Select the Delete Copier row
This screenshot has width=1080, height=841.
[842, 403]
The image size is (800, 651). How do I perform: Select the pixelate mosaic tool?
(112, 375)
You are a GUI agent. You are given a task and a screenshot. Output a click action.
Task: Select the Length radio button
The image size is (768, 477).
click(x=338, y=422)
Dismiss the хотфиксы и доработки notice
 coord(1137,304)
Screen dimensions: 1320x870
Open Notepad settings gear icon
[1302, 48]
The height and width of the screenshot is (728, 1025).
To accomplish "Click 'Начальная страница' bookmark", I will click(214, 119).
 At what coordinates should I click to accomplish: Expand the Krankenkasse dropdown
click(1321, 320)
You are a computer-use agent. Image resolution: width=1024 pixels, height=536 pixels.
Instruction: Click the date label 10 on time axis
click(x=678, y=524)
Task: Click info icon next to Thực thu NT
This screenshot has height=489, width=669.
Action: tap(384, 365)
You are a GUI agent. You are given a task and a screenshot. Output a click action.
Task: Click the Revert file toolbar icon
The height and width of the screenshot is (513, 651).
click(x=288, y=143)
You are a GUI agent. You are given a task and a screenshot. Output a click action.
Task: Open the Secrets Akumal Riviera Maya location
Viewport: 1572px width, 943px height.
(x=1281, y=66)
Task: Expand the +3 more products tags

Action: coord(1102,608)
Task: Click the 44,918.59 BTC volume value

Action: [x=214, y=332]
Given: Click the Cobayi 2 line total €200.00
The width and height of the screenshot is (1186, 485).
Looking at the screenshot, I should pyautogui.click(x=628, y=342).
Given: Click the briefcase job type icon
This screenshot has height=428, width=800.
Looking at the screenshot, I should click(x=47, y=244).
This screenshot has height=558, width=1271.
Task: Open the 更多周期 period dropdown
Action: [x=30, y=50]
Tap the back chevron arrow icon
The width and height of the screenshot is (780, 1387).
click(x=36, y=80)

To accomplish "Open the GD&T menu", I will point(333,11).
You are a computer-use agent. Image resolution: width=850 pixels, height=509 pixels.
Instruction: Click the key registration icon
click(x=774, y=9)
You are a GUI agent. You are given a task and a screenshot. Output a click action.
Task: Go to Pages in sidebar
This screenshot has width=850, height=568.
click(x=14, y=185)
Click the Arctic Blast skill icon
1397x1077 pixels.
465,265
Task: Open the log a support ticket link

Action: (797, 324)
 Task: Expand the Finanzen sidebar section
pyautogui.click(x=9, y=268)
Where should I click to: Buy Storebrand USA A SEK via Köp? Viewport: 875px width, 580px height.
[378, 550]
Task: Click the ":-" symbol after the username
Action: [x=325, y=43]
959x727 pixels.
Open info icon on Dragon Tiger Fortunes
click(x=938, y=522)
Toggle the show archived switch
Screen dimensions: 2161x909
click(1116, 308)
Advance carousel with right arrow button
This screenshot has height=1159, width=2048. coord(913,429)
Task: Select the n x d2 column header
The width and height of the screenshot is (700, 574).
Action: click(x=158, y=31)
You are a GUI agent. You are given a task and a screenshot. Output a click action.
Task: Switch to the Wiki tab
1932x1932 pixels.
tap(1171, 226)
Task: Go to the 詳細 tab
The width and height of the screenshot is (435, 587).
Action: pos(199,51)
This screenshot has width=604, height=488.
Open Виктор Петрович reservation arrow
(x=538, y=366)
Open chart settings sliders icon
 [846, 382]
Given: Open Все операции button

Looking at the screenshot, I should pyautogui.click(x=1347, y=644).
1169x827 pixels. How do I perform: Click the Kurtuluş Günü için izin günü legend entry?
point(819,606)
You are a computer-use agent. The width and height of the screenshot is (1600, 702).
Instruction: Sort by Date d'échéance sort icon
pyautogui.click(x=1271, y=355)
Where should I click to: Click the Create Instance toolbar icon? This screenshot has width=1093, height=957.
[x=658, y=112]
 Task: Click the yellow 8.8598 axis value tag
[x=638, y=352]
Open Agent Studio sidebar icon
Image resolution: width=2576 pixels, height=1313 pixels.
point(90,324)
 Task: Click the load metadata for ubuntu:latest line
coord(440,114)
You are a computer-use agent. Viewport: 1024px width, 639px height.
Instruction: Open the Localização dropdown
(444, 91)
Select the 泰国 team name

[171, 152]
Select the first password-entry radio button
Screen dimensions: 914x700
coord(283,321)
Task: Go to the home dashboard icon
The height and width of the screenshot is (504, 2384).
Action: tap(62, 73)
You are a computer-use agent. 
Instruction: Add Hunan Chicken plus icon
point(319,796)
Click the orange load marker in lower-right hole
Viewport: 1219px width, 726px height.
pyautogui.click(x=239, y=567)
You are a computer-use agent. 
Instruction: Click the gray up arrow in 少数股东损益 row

**What you should do**. The reply should consist of the records, reproduced exactly.

**Expected answer**.
Select the Delete Copier row
This screenshot has width=1080, height=841.
[842, 403]
The image size is (800, 651). How do I perform: Select the pixelate mosaic tool?
(112, 375)
You are a GUI agent. You are given a task and a screenshot. Output a click action.
Task: Select the Length radio button
The image size is (768, 477).
click(x=338, y=422)
Dismiss the хотфиксы и доработки notice
 coord(1137,304)
Screen dimensions: 1320x870
Open Notepad settings gear icon
[1302, 48]
The height and width of the screenshot is (728, 1025).
To accomplish "Click 'Начальная страница' bookmark", I will click(214, 119).
 At what coordinates should I click to accomplish: Expand the Krankenkasse dropdown
click(1321, 320)
You are a computer-use agent. Image resolution: width=1024 pixels, height=536 pixels.
Instruction: Click the date label 10 on time axis
click(x=678, y=524)
Task: Click info icon next to Thực thu NT
This screenshot has height=489, width=669.
Action: tap(384, 365)
You are a GUI agent. You are given a task and a screenshot. Output a click action.
Task: Click the Revert file toolbar icon
The height and width of the screenshot is (513, 651).
click(x=288, y=143)
You are a GUI agent. You are given a task and a screenshot. Output a click action.
Task: Open the Secrets Akumal Riviera Maya location
Viewport: 1572px width, 943px height.
(x=1281, y=66)
Task: Expand the +3 more products tags

Action: coord(1102,608)
Task: Click the 44,918.59 BTC volume value

Action: [x=214, y=332]
Given: Click the Cobayi 2 line total €200.00
The width and height of the screenshot is (1186, 485).
Looking at the screenshot, I should pyautogui.click(x=628, y=342).
Given: Click the briefcase job type icon
This screenshot has height=428, width=800.
Looking at the screenshot, I should click(x=47, y=244).
This screenshot has height=558, width=1271.
Task: Open the 更多周期 period dropdown
Action: [x=30, y=50]
Tap the back chevron arrow icon
The width and height of the screenshot is (780, 1387).
click(x=36, y=80)

To accomplish "Open the GD&T menu", I will point(333,11).
You are a computer-use agent. Image resolution: width=850 pixels, height=509 pixels.
Instruction: Click the key registration icon
click(x=774, y=9)
You are a GUI agent. You are given a task and a screenshot. Output a click action.
Task: Go to Pages in sidebar
This screenshot has width=850, height=568.
click(x=14, y=185)
Click the Arctic Blast skill icon
1397x1077 pixels.
465,265
Task: Open the log a support ticket link

Action: (797, 324)
 Task: Expand the Finanzen sidebar section
pyautogui.click(x=9, y=268)
Where should I click to: Buy Storebrand USA A SEK via Köp? Viewport: 875px width, 580px height.
[378, 550]
Task: Click the ":-" symbol after the username
Action: [x=325, y=43]
959x727 pixels.
Open info icon on Dragon Tiger Fortunes
click(x=938, y=522)
Toggle the show archived switch
Screen dimensions: 2161x909
click(1116, 308)
Advance carousel with right arrow button
This screenshot has height=1159, width=2048. coord(913,429)
Task: Select the n x d2 column header
The width and height of the screenshot is (700, 574).
Action: click(x=158, y=31)
You are a GUI agent. You are given a task and a screenshot. Output a click action.
Task: Switch to the Wiki tab
1932x1932 pixels.
tap(1171, 226)
Task: Go to the 詳細 tab
The width and height of the screenshot is (435, 587).
Action: pos(199,51)
This screenshot has width=604, height=488.
Open Виктор Петрович reservation arrow
(x=538, y=366)
Open chart settings sliders icon
 [846, 382]
Given: Open Все операции button

Looking at the screenshot, I should pyautogui.click(x=1347, y=644).
1169x827 pixels. How do I perform: Click the Kurtuluş Günü için izin günü legend entry?
point(819,606)
You are a computer-use agent. The width and height of the screenshot is (1600, 702).
Instruction: Sort by Date d'échéance sort icon
pyautogui.click(x=1271, y=355)
Where should I click to: Click the Create Instance toolbar icon? This screenshot has width=1093, height=957.
[x=658, y=112]
 Task: Click the yellow 8.8598 axis value tag
[x=638, y=352]
Open Agent Studio sidebar icon
Image resolution: width=2576 pixels, height=1313 pixels.
point(90,324)
 Task: Click the load metadata for ubuntu:latest line
coord(440,114)
You are a computer-use agent. Viewport: 1024px width, 639px height.
Instruction: Open the Localização dropdown
(444, 91)
Select the 泰国 team name

[171, 152]
Select the first password-entry radio button
Screen dimensions: 914x700
coord(283,321)
Task: Go to the home dashboard icon
The height and width of the screenshot is (504, 2384).
Action: tap(62, 73)
You are a computer-use agent. 
Instruction: Add Hunan Chicken plus icon
point(319,796)
Click the orange load marker in lower-right hole
Viewport: 1219px width, 726px height.
pyautogui.click(x=239, y=567)
You are a computer-use agent. 
Instruction: Click the gray up arrow in 少数股东损益 row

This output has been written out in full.